I have a pandas data frame which has a single column named Category. I want to split this Category column into 4 separate columns named A, B, C, D based on the pipeline symbol "||"
Sample input: df['Category'] = Operations||Modification||Bank||Bank Process
Sample output:
df['A'] = Operations
df['B'] = Modification
df['C'] = Bank
df['D'] = Bank Process
I have looked up many answers on stack overflow but none are working for me. I have tried the following code:
df[['A', 'B', 'C', 'D']] = df['Category'].str.split("||", expand = True)
But it gives the error: Exception has occurred: ValueError Columns must be same length as key
CodePudding user response:
Presumably your version of Pandas is running str.split
with regex mode enabled.

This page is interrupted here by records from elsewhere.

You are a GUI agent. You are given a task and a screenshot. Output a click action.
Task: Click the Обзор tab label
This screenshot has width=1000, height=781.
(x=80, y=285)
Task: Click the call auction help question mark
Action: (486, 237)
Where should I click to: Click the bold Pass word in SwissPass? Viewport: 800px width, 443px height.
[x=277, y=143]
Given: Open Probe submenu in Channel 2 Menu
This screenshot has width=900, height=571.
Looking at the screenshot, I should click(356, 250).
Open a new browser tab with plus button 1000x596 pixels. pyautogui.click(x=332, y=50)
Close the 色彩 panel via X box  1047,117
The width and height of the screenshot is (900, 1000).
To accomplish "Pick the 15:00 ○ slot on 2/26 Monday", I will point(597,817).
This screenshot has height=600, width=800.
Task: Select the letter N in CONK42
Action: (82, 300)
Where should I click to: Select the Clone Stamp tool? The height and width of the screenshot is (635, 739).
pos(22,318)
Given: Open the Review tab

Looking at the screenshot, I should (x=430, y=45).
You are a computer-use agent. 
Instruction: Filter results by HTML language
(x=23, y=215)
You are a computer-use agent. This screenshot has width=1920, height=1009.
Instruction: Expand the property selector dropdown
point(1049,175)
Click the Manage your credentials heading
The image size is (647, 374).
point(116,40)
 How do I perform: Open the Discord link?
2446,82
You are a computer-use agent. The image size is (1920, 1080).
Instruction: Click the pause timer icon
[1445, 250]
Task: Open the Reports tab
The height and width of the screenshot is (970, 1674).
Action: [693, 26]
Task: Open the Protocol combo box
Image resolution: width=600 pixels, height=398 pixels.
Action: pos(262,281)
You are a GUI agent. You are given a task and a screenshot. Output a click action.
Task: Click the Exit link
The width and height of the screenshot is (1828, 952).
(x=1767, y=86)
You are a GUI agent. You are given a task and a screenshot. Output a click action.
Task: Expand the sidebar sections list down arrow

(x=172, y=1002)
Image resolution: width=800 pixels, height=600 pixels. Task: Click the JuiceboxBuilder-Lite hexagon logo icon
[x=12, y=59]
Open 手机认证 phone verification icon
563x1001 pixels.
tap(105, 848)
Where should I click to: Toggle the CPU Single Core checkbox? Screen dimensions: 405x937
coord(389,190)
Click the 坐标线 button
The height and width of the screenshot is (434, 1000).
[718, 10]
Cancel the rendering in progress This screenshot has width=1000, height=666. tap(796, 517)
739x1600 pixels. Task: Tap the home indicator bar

In that case, you would need to escape the pipes:
df[["A", "B", "C", "D"]] = df["Category"].str.split(r'\|\|', expand=True)
Or, you also could explicitly turn off regex mode:
df[["A", "B", "C", "D"]] = df["Category"].str.split("||", expand=True, regex=False)
CodePudding user response:
The pipe has a special meaning in regex, you need to escape it or declare that you are not using a regex by setting regex=False
in str.split
:
df[["A", "B", "C", "D"]] = df["Category"].str.split('||', regex=False,
expand=True)